== Sumber ==

وَقَالَتِ الْيَهُودُ وَالنَّصَارَى نَحْنُ أَبْنَاءُ اللَّهِ وَأَحِبَّاؤُهُ قُلْ فَلِمَ يُعَذِّبُكُمْ بِذُنُوبِكُمْ بَلْ أَنْتُمْ بَشَرٌ مِمَّنْ خَلَقَ يَغْفِرُ لِمَنْ يَشَاءُ وَيُعَذِّبُ مَنْ يَشَاءُ وَلِلَّهِ مُلْكُ السَّمَوَاتِ وَالْأَرْضِ وَمَا بَيْنَهُمَا وَإِلَيْهِ الْمَصِيرُ

“Orang-orang Yahudi dan Nasrani mengatakan: “Kami ini adalah anak-anak Allah dan kekasih-kekasih-Nya”. Katakanlah: “Maka mengapa Allah menyiksa kamu karena dosa-dosamu?” (Kamu bukanlah anak-anak Allah dan kekasih-kekasih-Nya), tetapi kamu adalah manusia (biasa) di antara orang-orang yang diciptakan-Nya. Dia mengampuni bagi siapa yang dikehendaki-Nya dan menyiksa siapa yang dikehendaki-Nya. Dan Kepunyaan Allah-lah kerajaan langit dan bumi serta apa yang ada antara keduanya. Dan kepada Allah-lah kembali (segala sesuatunya).” (al-Maidah:18)

لَقَدْ كَفَرَ الَّذِينَ قَالُوا إِنَّ اللَّهَ هُوَ الْمَسِيحُ ابْنُ مَرْيَمَ

“Sungguh telah kafir mereka yang mengatakan, “Tuhan itu ialah Isa al-Masih putera Maryam.”(al-Maidah:72)

Sungguh sangat jelas (qath’iy), bahwa Islam menolak truth claim semua agama selain Islam. Selain itu, konsepsi Ketuhanan Islam berbeda dengan agama lain. Agama Yahudi dan Nashrani sebelum disimpangkan oleh penganutnya, dahulunya masih memiliki konsepsi ketuhanan yang sama dengan agama Islam, yakni tauhid. Kemudian karena keculasan para penganutnya, akhirnya dua agama tersebut menyimpang jauh dari konsepsi tauhid.

Islam tidak sama dengan agama yang lain yang ada pada saat ini, baik dari sisi cara penyembahan (bentuk empirik), maupun konsepsi ketuhanannya (aspek gnosis). Fakta nash (dalil) telah menunjukkan kesimpulan ini dengan sangat jelas. Oleh karena itu, menyamakan Islam dengan agama selain Islam jelas-jelas keliru dan menyesatkan, bahkan terkesan dipaksakan.

===

**Permintaan 1**
Menurut teks sumber, konsepsi ketuhanan apa yang dahulu dimiliki agama Yahudi dan Nashrani sebelum disimpangkan oleh penganutnya?
**Permintaan 2**
Tuliskan ulang bagian teks sumber mulai dari "لَقَدْ كَفَرَ الَّذِينَ" sampai dengan "dari konsepsi tauhid." tanpa perubahan sedikit pun.
Baris data di bawah tidak berkaitan dengan teks sumber.

== Data tersimpan ==

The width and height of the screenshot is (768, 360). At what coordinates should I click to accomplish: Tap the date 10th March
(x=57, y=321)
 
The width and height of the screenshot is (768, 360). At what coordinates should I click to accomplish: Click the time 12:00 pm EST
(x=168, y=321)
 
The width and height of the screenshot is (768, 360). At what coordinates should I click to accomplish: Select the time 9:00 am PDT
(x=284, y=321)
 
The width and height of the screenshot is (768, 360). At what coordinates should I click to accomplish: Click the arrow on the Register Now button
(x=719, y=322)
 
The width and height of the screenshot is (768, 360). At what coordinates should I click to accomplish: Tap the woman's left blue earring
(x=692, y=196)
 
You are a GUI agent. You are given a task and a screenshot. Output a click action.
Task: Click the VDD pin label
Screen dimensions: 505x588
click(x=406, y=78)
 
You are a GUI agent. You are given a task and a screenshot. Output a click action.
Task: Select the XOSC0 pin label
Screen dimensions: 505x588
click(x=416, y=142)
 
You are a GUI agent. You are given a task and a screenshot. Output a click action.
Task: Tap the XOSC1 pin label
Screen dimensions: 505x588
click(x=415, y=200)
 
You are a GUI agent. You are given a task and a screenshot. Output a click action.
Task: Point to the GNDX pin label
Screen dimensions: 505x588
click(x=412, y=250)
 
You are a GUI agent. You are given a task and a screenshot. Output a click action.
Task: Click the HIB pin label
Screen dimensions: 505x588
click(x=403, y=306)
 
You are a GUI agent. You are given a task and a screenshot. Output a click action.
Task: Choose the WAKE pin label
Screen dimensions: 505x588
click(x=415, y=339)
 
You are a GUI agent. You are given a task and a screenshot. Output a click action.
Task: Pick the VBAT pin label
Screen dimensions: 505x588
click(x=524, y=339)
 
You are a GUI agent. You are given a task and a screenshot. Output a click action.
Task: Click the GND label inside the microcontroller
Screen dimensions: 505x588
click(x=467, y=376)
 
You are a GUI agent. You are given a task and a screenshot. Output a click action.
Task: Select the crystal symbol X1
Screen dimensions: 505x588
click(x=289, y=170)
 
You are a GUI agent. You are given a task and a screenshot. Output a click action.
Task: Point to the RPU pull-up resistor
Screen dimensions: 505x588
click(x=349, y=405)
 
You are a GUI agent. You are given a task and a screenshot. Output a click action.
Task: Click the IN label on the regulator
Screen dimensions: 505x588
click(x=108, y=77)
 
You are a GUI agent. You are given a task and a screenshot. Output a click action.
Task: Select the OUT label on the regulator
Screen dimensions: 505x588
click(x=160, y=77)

===

**Keluaran lengkap 1**
Tauhid, sama dengan konsepsi ketuhanan agama Islam.

**Keluaran lengkap 2**
لَقَدْ كَفَرَ الَّذِينَ قَالُوا إِنَّ اللَّهَ هُوَ الْمَسِيحُ ابْنُ مَرْيَمَ

“Sungguh telah kafir mereka yang mengatakan, “Tuhan itu ialah Isa al-Masih putera Maryam.”(al-Maidah:72)

Sungguh sangat jelas (qath’iy), bahwa Islam menolak truth claim semua agama selain Islam. Selain itu, konsepsi Ketuhanan Islam berbeda dengan agama lain. Agama Yahudi dan Nashrani sebelum disimpangkan oleh penganutnya, dahulunya masih memiliki konsepsi ketuhanan yang sama dengan agama Islam, yakni tauhid. Kemudian karena keculasan para penganutnya, akhirnya dua agama tersebut menyimpang jauh dari konsepsi tauhid.